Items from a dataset
──────

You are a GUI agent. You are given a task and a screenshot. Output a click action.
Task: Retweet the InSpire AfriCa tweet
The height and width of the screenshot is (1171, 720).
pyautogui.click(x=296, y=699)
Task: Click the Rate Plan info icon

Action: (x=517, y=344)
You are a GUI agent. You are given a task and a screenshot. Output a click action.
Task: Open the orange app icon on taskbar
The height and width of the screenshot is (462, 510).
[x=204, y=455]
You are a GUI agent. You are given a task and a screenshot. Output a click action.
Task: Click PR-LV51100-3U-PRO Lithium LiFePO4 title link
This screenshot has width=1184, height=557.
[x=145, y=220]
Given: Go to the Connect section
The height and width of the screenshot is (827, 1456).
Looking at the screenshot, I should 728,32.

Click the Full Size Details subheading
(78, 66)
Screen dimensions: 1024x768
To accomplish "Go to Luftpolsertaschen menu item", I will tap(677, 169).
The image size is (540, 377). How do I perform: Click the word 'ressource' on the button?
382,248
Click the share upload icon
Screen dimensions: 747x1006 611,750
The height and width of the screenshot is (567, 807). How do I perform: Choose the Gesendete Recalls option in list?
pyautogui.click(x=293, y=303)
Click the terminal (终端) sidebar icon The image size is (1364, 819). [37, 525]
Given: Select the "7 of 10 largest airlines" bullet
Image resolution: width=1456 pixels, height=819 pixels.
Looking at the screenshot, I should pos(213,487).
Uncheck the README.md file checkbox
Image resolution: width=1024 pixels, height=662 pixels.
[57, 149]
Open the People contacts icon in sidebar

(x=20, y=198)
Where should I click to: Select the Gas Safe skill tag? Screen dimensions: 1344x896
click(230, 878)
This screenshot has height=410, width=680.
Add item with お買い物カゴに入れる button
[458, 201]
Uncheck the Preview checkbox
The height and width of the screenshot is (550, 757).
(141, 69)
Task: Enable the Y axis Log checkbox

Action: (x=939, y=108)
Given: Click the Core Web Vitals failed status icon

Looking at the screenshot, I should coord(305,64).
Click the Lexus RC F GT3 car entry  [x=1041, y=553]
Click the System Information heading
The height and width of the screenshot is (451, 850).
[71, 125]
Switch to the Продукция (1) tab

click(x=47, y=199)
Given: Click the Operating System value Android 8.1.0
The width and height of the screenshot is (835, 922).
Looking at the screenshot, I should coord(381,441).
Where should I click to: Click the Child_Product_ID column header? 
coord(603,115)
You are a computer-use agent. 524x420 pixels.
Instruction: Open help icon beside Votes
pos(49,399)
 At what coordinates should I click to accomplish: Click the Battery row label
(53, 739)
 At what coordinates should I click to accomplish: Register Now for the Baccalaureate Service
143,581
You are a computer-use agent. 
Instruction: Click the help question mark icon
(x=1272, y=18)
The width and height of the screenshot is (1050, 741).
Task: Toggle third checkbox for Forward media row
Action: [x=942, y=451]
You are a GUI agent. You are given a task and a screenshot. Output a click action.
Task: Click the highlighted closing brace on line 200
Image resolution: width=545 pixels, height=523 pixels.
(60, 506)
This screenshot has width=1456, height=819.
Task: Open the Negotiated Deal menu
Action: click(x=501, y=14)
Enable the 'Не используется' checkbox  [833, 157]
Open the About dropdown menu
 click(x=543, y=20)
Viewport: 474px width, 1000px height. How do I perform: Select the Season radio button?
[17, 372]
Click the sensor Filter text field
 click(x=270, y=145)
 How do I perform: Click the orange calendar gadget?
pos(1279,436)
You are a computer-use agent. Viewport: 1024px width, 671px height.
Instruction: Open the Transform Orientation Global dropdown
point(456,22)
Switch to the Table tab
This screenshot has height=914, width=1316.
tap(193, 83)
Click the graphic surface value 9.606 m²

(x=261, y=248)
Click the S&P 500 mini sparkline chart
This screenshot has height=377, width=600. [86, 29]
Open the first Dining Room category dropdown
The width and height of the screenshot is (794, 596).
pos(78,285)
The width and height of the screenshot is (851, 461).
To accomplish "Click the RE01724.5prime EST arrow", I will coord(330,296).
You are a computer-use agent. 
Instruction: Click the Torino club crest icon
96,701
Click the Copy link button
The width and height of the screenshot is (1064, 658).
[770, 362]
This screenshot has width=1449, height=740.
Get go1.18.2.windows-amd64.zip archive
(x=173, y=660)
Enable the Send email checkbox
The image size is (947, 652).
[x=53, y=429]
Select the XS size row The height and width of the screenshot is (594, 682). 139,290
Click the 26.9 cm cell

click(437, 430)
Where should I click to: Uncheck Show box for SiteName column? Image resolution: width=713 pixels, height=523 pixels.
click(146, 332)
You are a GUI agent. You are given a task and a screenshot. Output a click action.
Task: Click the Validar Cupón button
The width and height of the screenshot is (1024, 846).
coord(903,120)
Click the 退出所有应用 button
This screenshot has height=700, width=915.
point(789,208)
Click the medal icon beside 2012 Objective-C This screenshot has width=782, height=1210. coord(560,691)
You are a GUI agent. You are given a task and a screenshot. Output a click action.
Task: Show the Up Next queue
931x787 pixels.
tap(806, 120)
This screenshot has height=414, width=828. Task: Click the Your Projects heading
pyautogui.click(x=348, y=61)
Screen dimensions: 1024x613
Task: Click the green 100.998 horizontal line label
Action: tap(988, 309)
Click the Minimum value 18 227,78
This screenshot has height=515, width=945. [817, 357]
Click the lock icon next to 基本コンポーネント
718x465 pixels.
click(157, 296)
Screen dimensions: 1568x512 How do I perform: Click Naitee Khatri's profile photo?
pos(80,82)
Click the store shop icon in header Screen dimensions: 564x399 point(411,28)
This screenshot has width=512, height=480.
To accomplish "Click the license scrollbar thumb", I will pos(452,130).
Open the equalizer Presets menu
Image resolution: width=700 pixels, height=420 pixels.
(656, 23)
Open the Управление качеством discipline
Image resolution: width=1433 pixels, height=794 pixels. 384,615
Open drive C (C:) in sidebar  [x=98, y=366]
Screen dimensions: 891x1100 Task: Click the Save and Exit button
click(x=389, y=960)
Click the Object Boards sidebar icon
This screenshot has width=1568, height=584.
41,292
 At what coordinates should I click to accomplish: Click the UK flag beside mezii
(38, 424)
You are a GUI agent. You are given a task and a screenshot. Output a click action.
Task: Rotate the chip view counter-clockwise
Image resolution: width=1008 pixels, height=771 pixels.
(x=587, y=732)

──────

| ABOUT THIS EXERCISE |
Please give the number of lines in the data above that contain the word "System", with nothing else.

| SOLUTION TO THIS TASK |
2